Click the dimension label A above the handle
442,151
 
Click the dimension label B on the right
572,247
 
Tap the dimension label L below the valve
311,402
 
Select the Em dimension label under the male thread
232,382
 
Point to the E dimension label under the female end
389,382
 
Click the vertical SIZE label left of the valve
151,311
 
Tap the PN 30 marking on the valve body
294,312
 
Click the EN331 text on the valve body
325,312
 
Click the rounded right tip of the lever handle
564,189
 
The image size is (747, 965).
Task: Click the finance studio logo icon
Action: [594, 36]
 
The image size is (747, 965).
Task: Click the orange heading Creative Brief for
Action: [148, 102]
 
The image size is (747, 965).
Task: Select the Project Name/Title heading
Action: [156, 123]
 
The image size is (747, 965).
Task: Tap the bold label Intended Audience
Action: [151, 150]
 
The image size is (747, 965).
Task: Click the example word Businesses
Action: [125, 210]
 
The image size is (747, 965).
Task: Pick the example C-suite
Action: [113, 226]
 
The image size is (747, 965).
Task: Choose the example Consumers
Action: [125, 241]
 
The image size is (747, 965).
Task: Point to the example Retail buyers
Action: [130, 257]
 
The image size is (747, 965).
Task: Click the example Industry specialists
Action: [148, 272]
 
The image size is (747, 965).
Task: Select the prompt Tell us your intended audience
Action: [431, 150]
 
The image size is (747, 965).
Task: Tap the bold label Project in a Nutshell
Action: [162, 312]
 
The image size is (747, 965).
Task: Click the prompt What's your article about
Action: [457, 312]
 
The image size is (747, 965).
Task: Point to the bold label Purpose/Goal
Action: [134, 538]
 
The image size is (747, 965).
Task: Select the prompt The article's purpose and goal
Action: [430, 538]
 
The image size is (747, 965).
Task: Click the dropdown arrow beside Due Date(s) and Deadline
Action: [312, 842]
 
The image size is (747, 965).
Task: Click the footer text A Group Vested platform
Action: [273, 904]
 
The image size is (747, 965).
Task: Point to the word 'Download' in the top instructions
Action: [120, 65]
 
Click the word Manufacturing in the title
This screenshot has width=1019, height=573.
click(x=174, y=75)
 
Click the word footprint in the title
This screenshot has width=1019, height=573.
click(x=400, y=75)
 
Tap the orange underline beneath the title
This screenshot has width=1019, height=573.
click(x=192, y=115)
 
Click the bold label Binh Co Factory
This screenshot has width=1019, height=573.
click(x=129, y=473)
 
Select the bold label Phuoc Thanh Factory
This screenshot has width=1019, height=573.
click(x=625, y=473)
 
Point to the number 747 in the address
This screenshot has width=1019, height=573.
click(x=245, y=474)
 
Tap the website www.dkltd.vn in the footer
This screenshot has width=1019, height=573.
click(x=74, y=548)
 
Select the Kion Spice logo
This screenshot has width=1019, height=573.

--- PROBLEM TO SOLVE ---
Copy out the lines from the one containing "Click the rounded" through the one containing "Action: [162, 312]", inclusive, renaming "example" to "sample" and leaving everything else unchanged.

--- OUTPUT OF THE TASK ---
Click the rounded right tip of the lever handle
564,189
 
The image size is (747, 965).
Task: Click the finance studio logo icon
Action: [594, 36]
 
The image size is (747, 965).
Task: Click the orange heading Creative Brief for
Action: [148, 102]
 
The image size is (747, 965).
Task: Select the Project Name/Title heading
Action: [156, 123]
 
The image size is (747, 965).
Task: Tap the bold label Intended Audience
Action: [151, 150]
 
The image size is (747, 965).
Task: Click the sample word Businesses
Action: [125, 210]
 
The image size is (747, 965).
Task: Pick the sample C-suite
Action: [113, 226]
 
The image size is (747, 965).
Task: Choose the sample Consumers
Action: [125, 241]
 
The image size is (747, 965).
Task: Point to the sample Retail buyers
Action: [130, 257]
 
The image size is (747, 965).
Task: Click the sample Industry specialists
Action: [148, 272]
 
The image size is (747, 965).
Task: Select the prompt Tell us your intended audience
Action: [431, 150]
 
The image size is (747, 965).
Task: Tap the bold label Project in a Nutshell
Action: [162, 312]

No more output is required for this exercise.